At first it was hoped it might be in Rabelais' own hand; afterwards that it might be at least a copy of his unfinished work. The task was a difficult one, for the writing, extremely flowing and rapid, is execrable, and most difficult to decipher and to transcribe accurately. Besides, it often happens in the sixteenth and the end of the fifteenth century, that manuscripts are much less correct than the printed versions, even when they have not been copied by clumsy and ignorant hands. In this case, it is the writing of a clerk executed as quickly as possible. The farther it goes the more incorrect it becomes, as if the writer were in haste to finish.

What is really the origin of it? It has less the appearance of notes or fragments prepared by Rabelais than of a first attempt at revision. It is not an author's rough draft; still less is it his manuscript. If I had not printed this enigmatical text with scrupulous and painful fidelity, I would do it now. It was necessary to do it so as to clear the way. But as the thing is done, and accessible to those who may be interested, and who wish to critically examine it, there is no further need of reprinting it. All the editions of Rabelais continue, and rightly, to reproduce the edition of 1564. It is not the real Rabelais, but however open to criticism it may be, it was under that form that the fifth book appeared in the sixteenth century, under that form it was accepted. Consequently it is convenient and even necessary to follow and keep to the original edition.

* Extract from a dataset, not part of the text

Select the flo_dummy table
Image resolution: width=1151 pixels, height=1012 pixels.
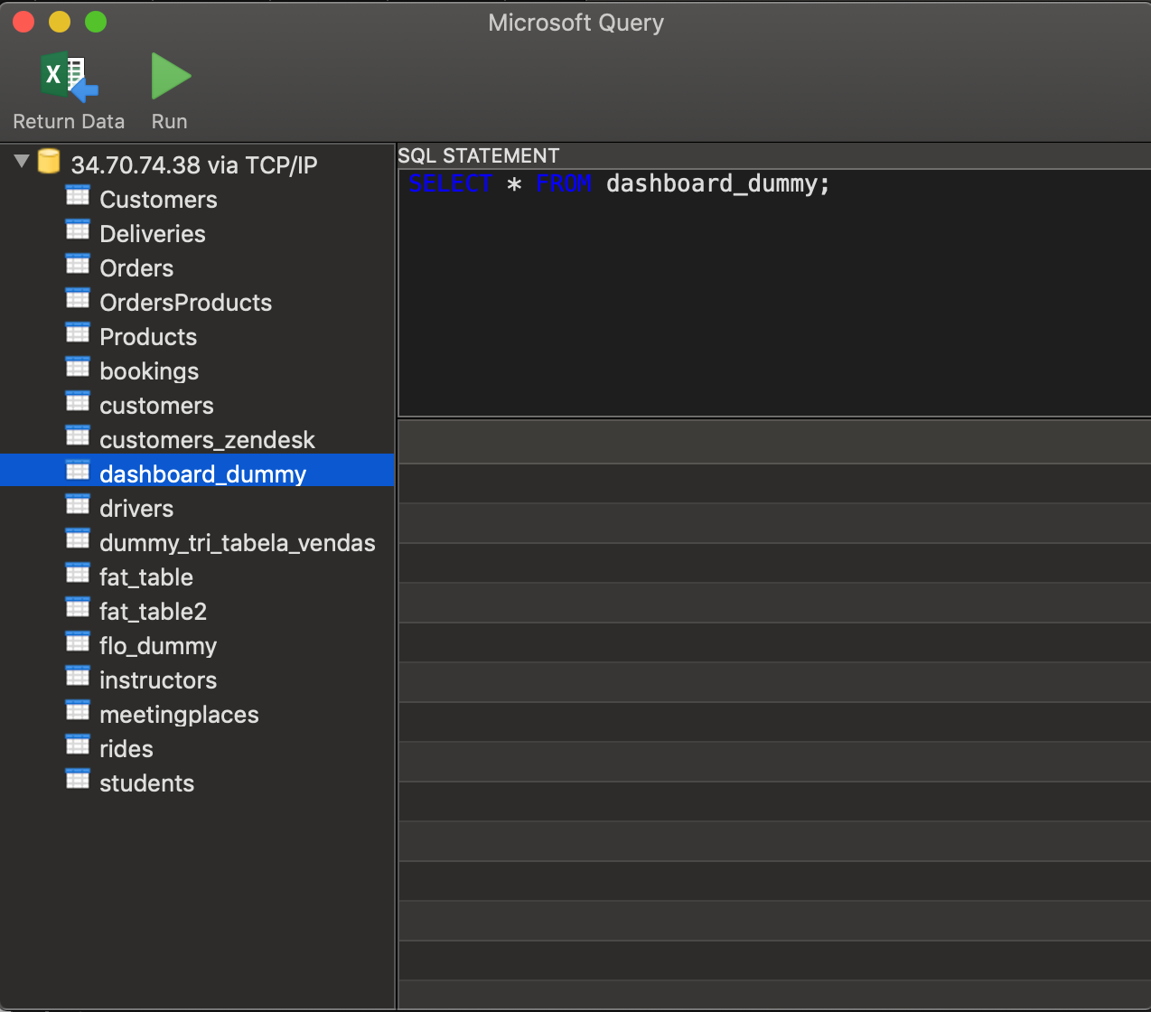[x=158, y=645]
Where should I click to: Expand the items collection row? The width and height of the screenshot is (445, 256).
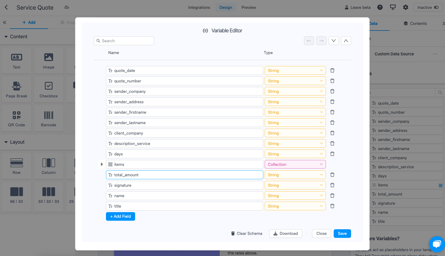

The first sixteen chapters may, and really must be, the text of Rabelais, in the final form as left by him, and found after his death; the framework, and a number of the passages in the continuation, the best ones, of course, are his, but have been patched up and tampered with. Nothing can have been suppressed of what existed; it was evidently thought that everything should be admitted with the final revision; but the tone was changed, additions were made, and 'improvements.' Adapters are always strangely vain.

In the seventeenth century, the French printing-press, save for an edition issued at Troyes in 1613, gave up publishing Rabelais, and the work passed to foreign countries. Jean Fuet reprinted him at Antwerp in 1602. After the Amsterdam edition of 1659, where for the first time appears 'The Alphabet of the French Author,' comes the Elzevire edition of 1663. The type, an imitation of what made the reputation of the little volumes of the Gryphes of Lyons, is charming, the printing is perfect, and the paper, which is French—the development of paper-making in Holland and England did not take place till after the Revocation of the Edict of Nantes—is excellent. They are pretty volumes to the eye, but, as in all the reprints of the seventeenth century, the text is full of faults and most untrustworthy.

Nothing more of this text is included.